I never use expo, either on the direction or the gases. I may be wrong, but I first try to focus on the previous settings and my driving. By piloting, it is also necessary to understand how to learn dosing on the radio controls: we all start with an on/off control. Then we learn slowly to adjust the direction and especially the gas for a more streamlined style, less brutal: in my opinion, the exhibition is only interesting for pilots who have a perfect command of the dosing orders and who wish to change the way their model responds to their driving style. I believe that if you read this guide (or like me, as you write it), it is that your driving level has not yet reached the stage where a setting of
Adjustable-Rate Control: Adjustable rate control. OK, that does not mean anything. A priori, it is a function that is found mainly on Sanwa radios (or Airtronics, some Kyosho and others) to replace or complement the exhibition. Because it is an expo function, but with a small difference that justifies giving it a nice marketing name that no one understands. So, the ARC is an expo, with the difference that the answer will be proportional between the neutral and the fixed value, then again proportional but with a different rate from this value up to 100%. Pink lines in the diagram above represent this. So, the same conclusion as for the expo: to reserve to the pilots who already master the
ABS or ALB
ABS is the same as our real cars. ALB stands for Anti-Lock Braking, which is the same thing, but after ABS goes through Sanwa’s marketing department and some other manufacturers.
In all cases, this is a function that must remain disabled on all-electric models. To my knowledge, no electronic dimmer (brushed or brushless) is compatible with this function that can only act on a servo and brakes (which is the case on models with thermal engine).
These are the main features found on most radios. Of course, it is possible to find many others on some high-end radios, but the essential and the most useful were listed above. Remember that it is not the radio that will improve the performance of your model: it is you and your control of driving.

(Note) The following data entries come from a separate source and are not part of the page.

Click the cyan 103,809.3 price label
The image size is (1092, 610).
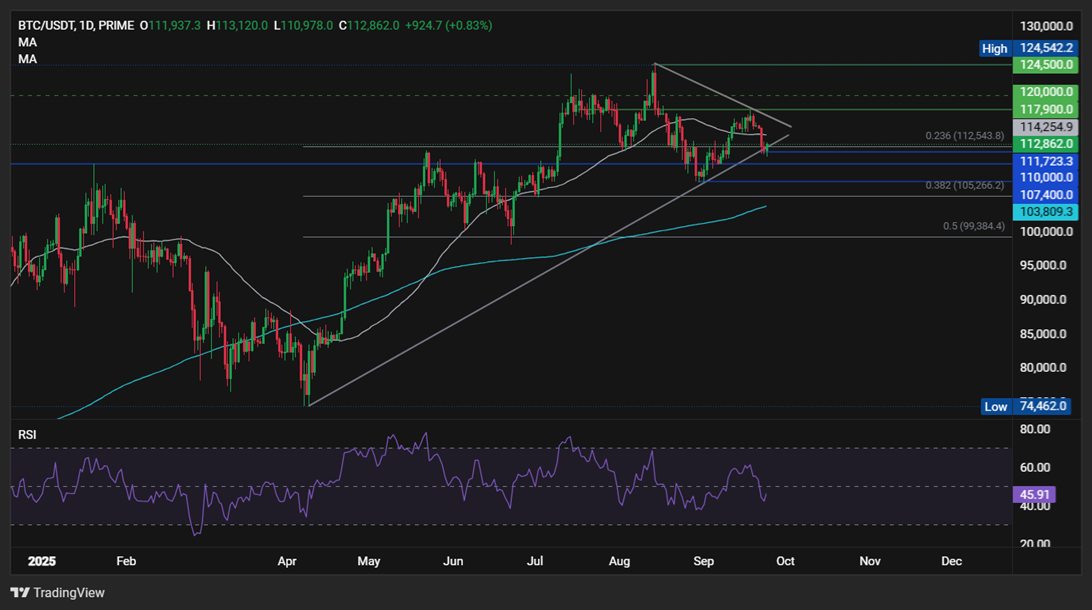click(x=1046, y=211)
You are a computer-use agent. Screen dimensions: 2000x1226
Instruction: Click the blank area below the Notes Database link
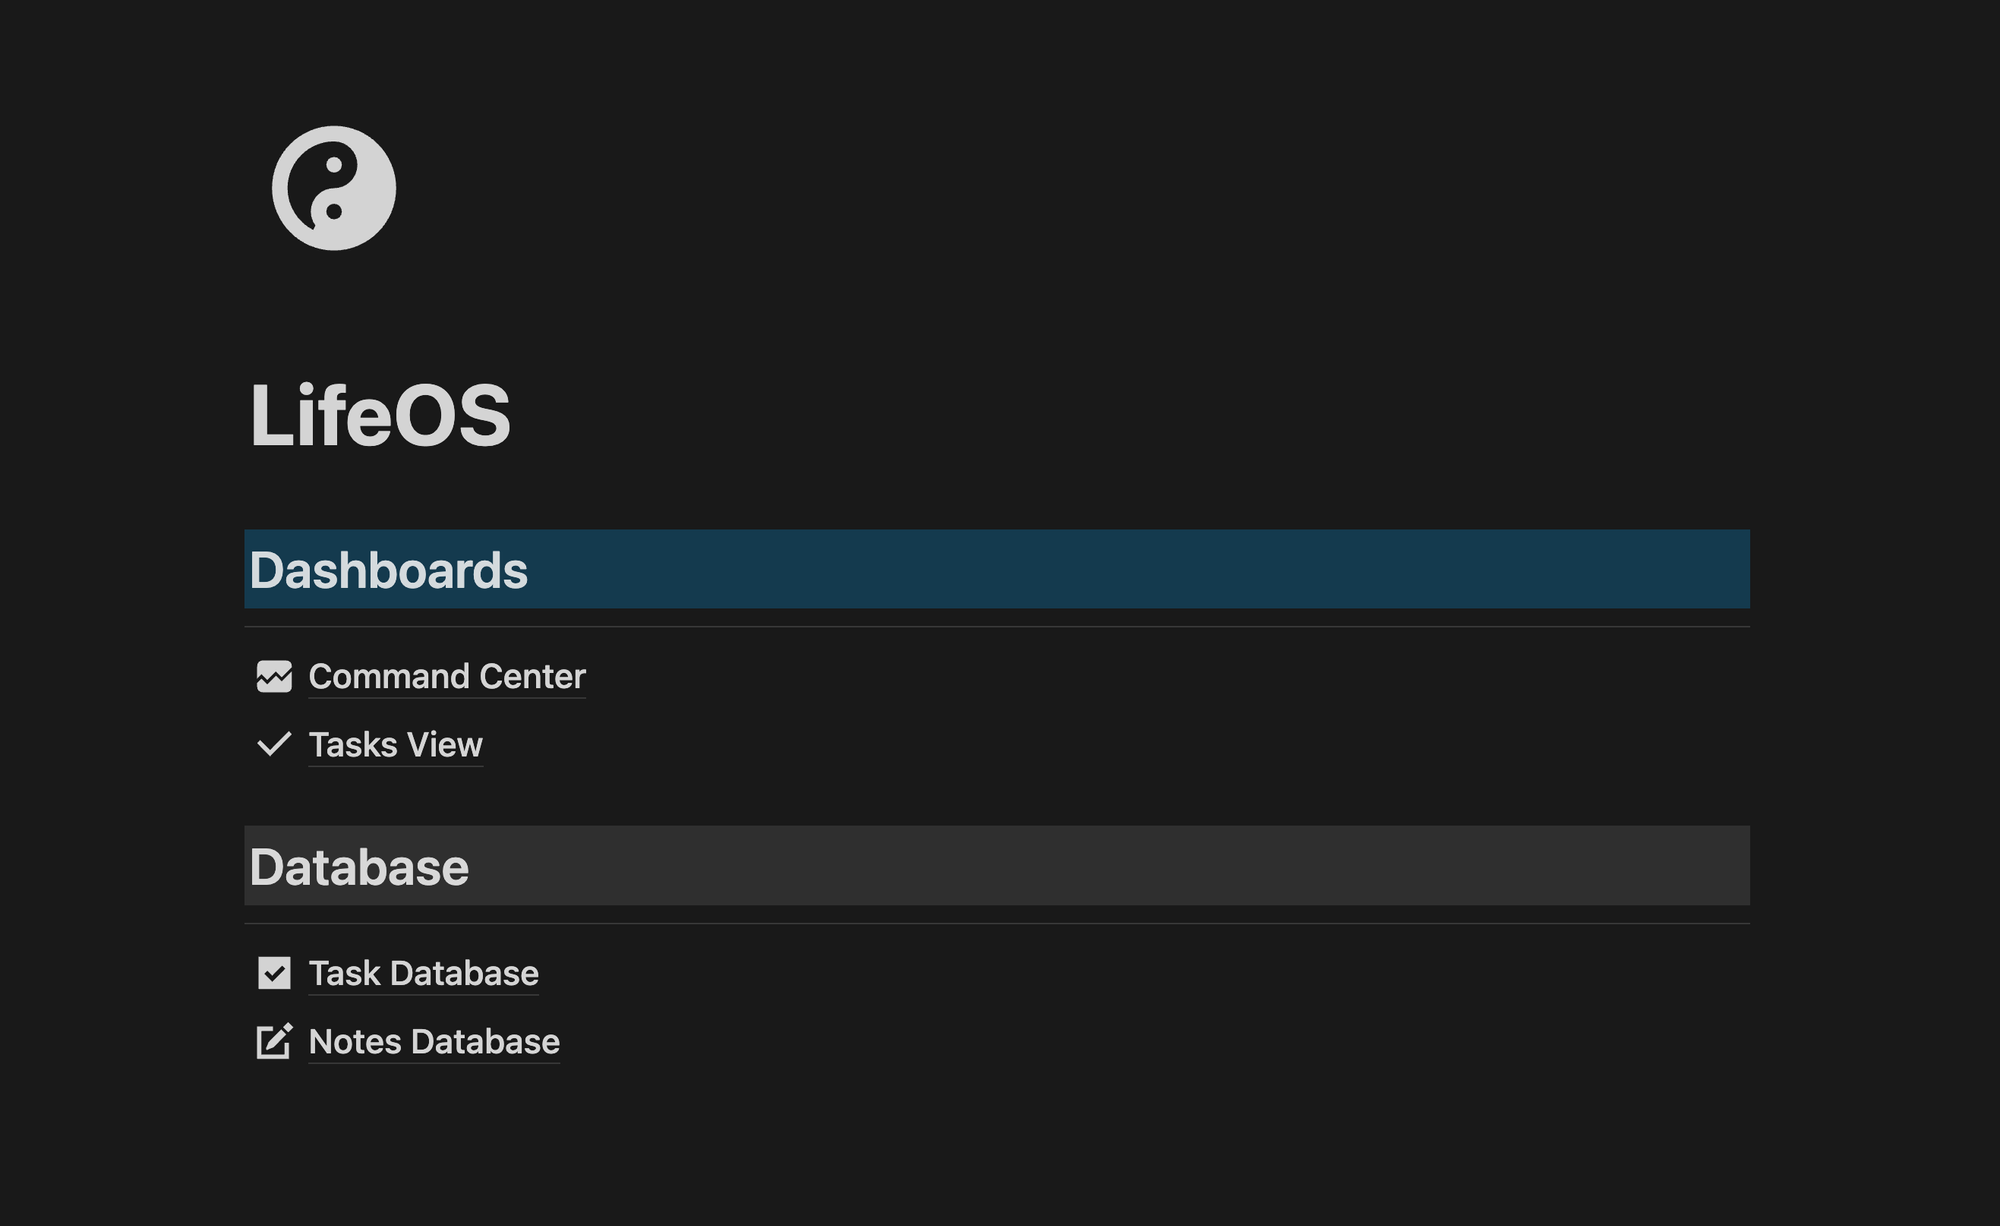(997, 1140)
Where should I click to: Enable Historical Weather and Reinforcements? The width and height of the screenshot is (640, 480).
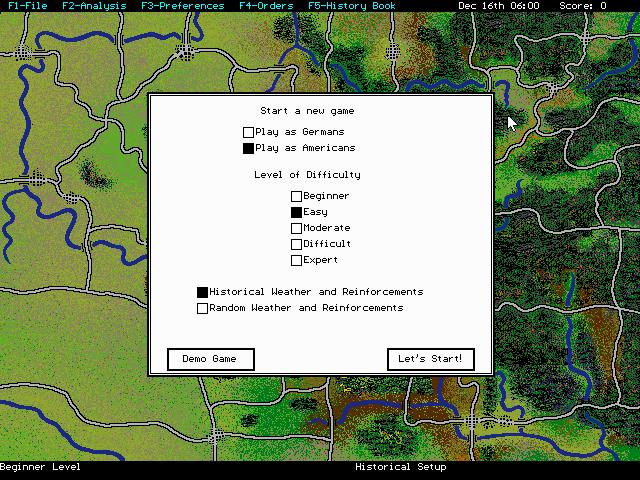coord(203,292)
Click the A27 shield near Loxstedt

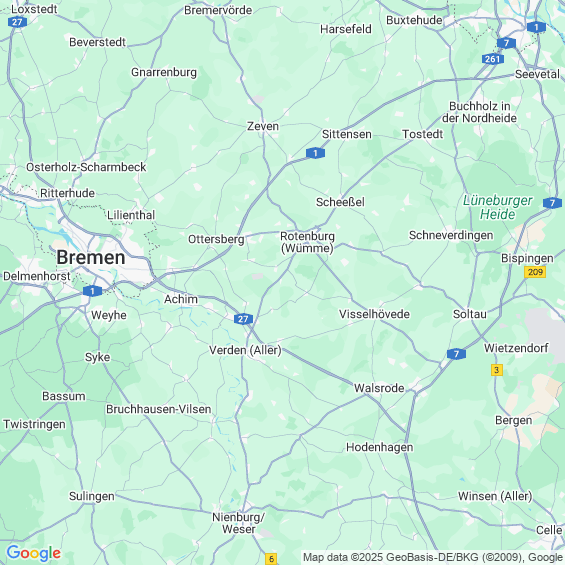(x=17, y=22)

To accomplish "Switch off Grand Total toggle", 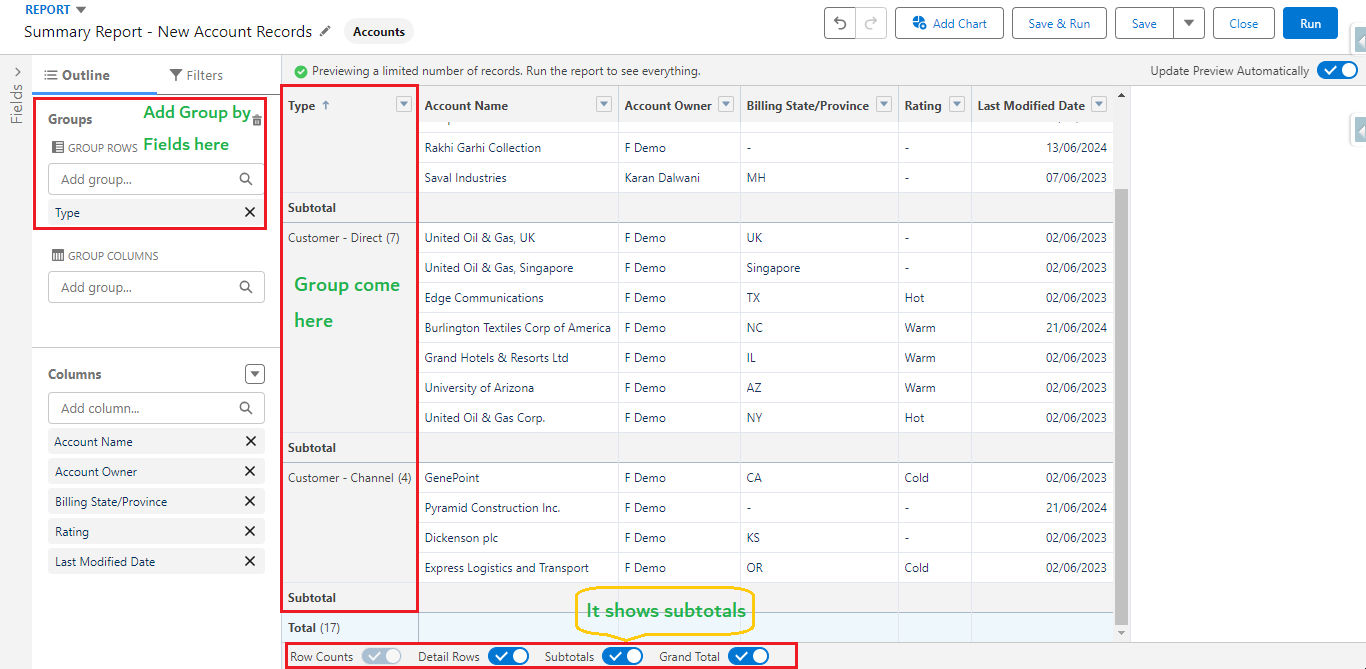I will click(748, 656).
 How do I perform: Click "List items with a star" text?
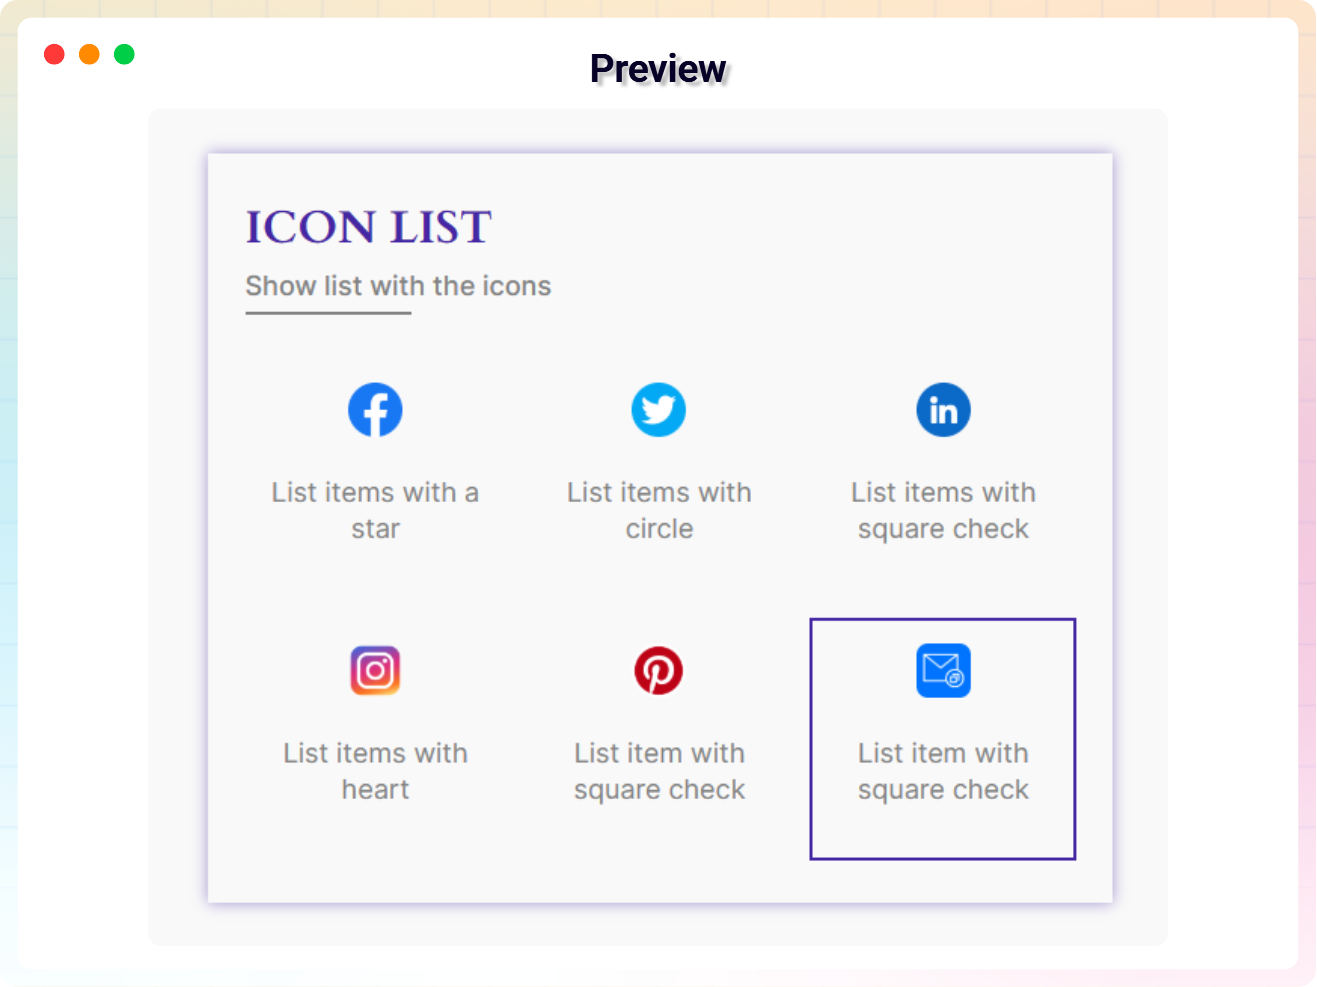coord(375,510)
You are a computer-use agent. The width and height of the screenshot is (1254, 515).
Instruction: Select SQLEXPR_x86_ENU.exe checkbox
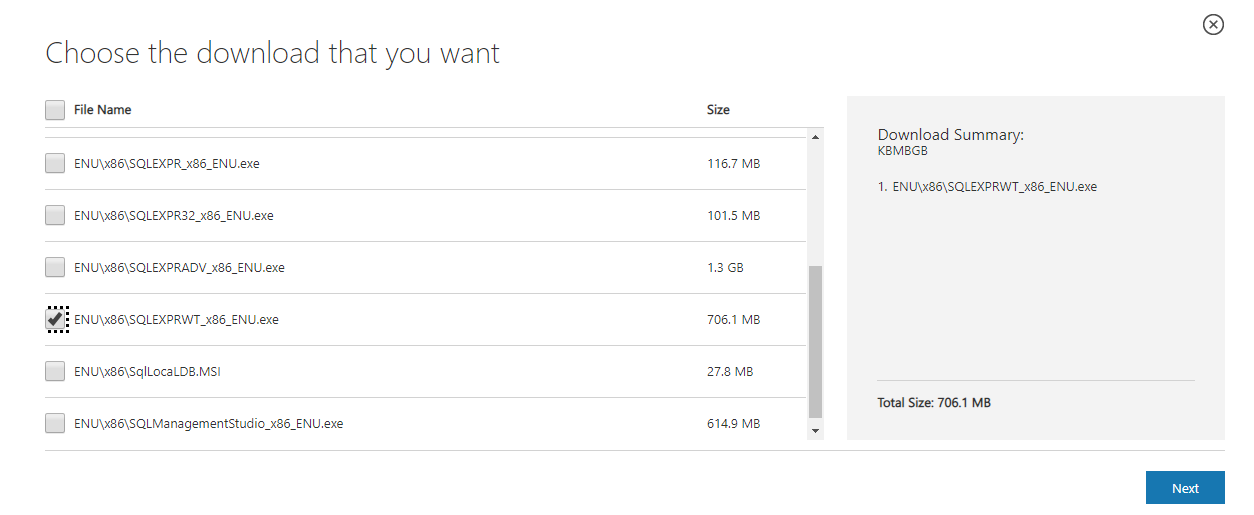point(55,163)
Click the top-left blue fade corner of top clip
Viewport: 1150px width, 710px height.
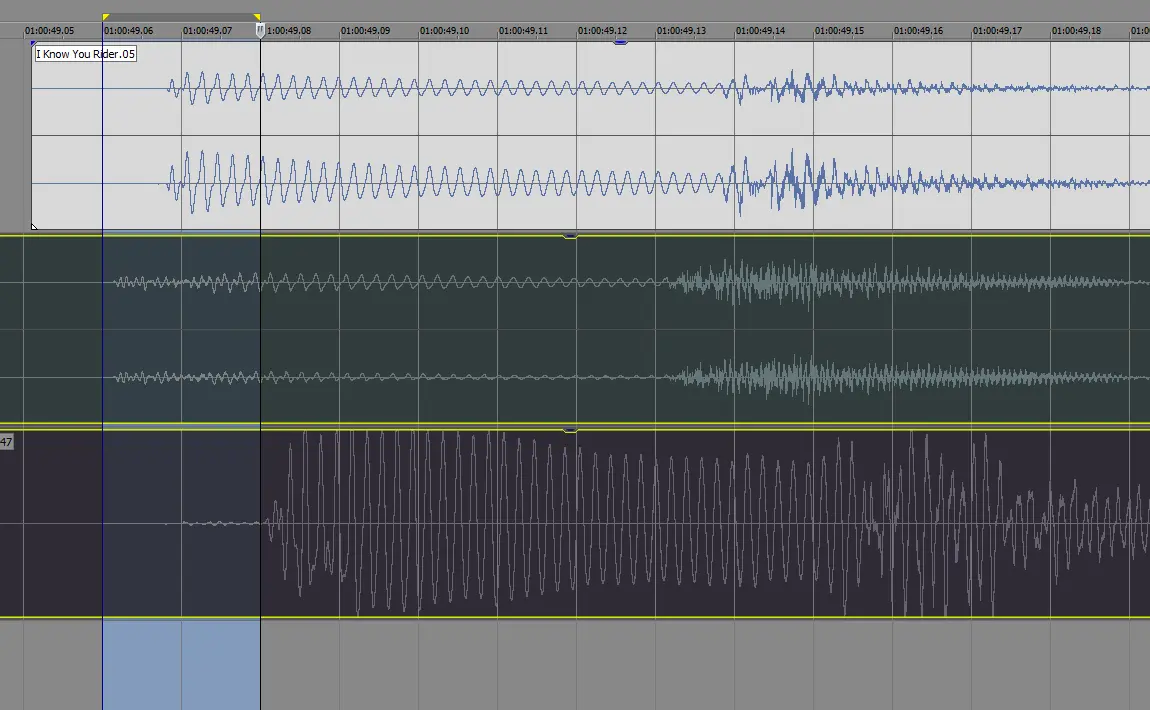pyautogui.click(x=34, y=44)
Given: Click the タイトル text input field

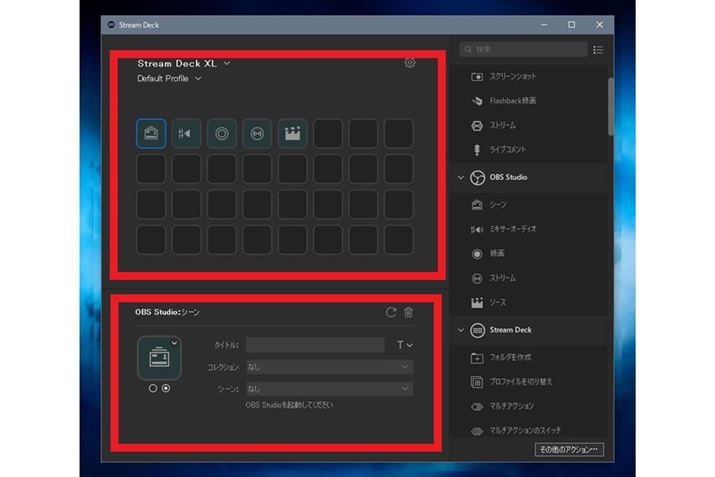Looking at the screenshot, I should [x=315, y=345].
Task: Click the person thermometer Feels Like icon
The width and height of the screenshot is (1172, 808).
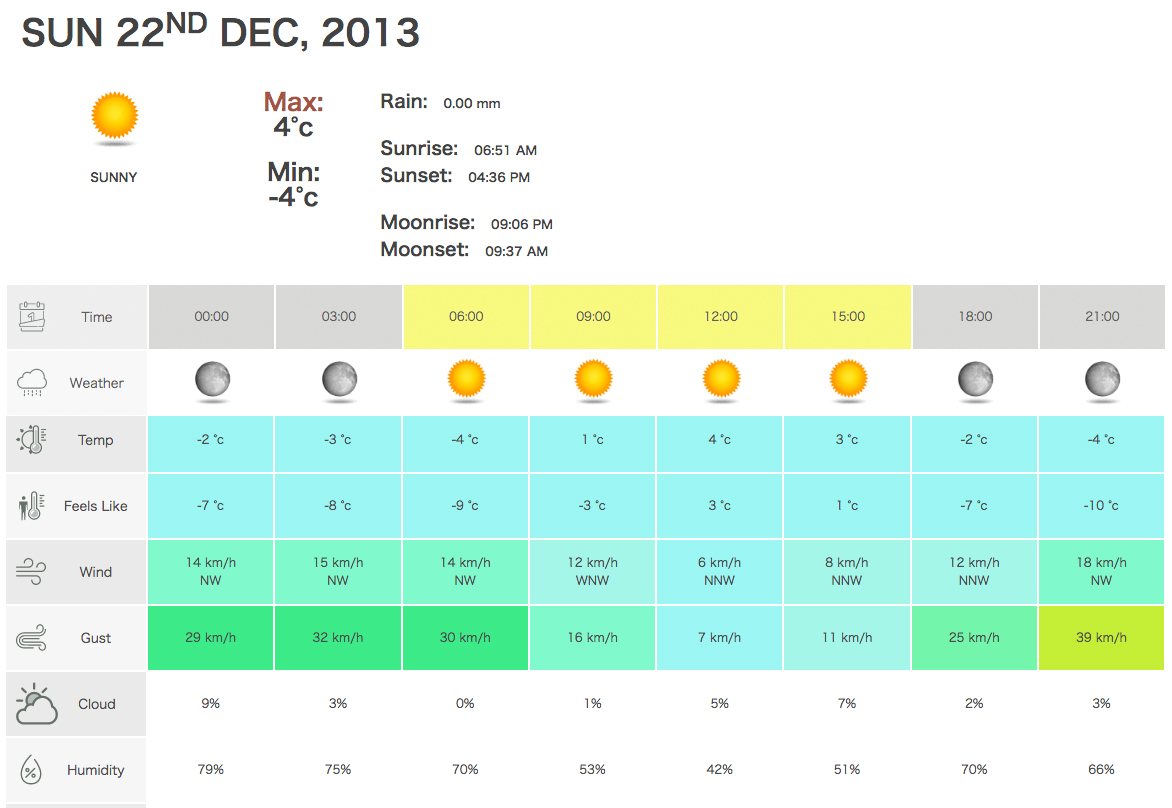Action: [32, 506]
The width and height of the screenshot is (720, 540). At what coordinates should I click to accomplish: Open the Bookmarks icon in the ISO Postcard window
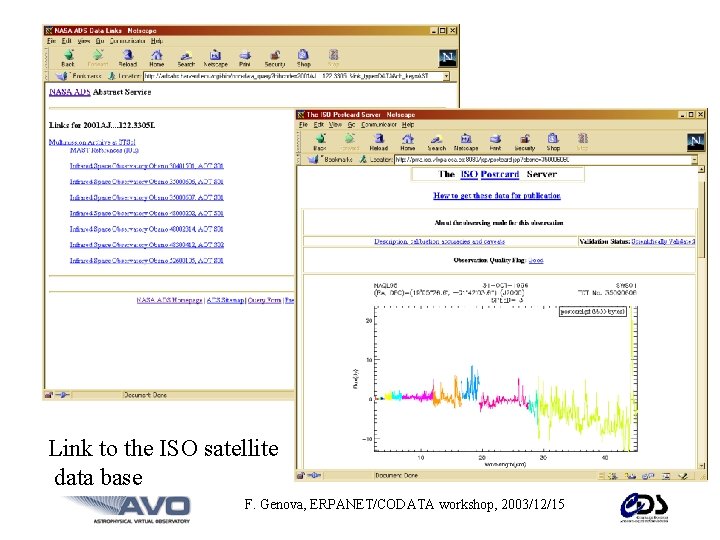point(314,159)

Use and distribution of the signal
How can sound produce in a microphone be received on your radio? The sound produced in the microphone is a low-frequency sound, so it can not be directly transmitted by an antenna to the place of reception, because it would attenuate too quickly. Also, to send a wave, it takes an antenna size of about half of the wavelength, which would require a gigantic antenna, that is why we use a high-frequency carrier wave that we modulate to be able to transmit the information. To be able to transmit information, the carrier wave is modulated so that the amplitude corresponds to that of the signal to be transmitted. However, the frequency remains unchanged to be able to transmit this information. The radio receiver then makes it possible to demodulate this signal, to draw the information, and produce the corresponding sound. The frequency band of the modulated signal lies between the frequency of the carrier signal minus the frequency of the signal to be transmitted and the frequency of the carrier signal plus the frequency of the signal to be transmitted. This type of information transmission is used in various fields: telecommunications (radio, television), defense (the army), radars, or even by private individuals who can transmit on the FM waves.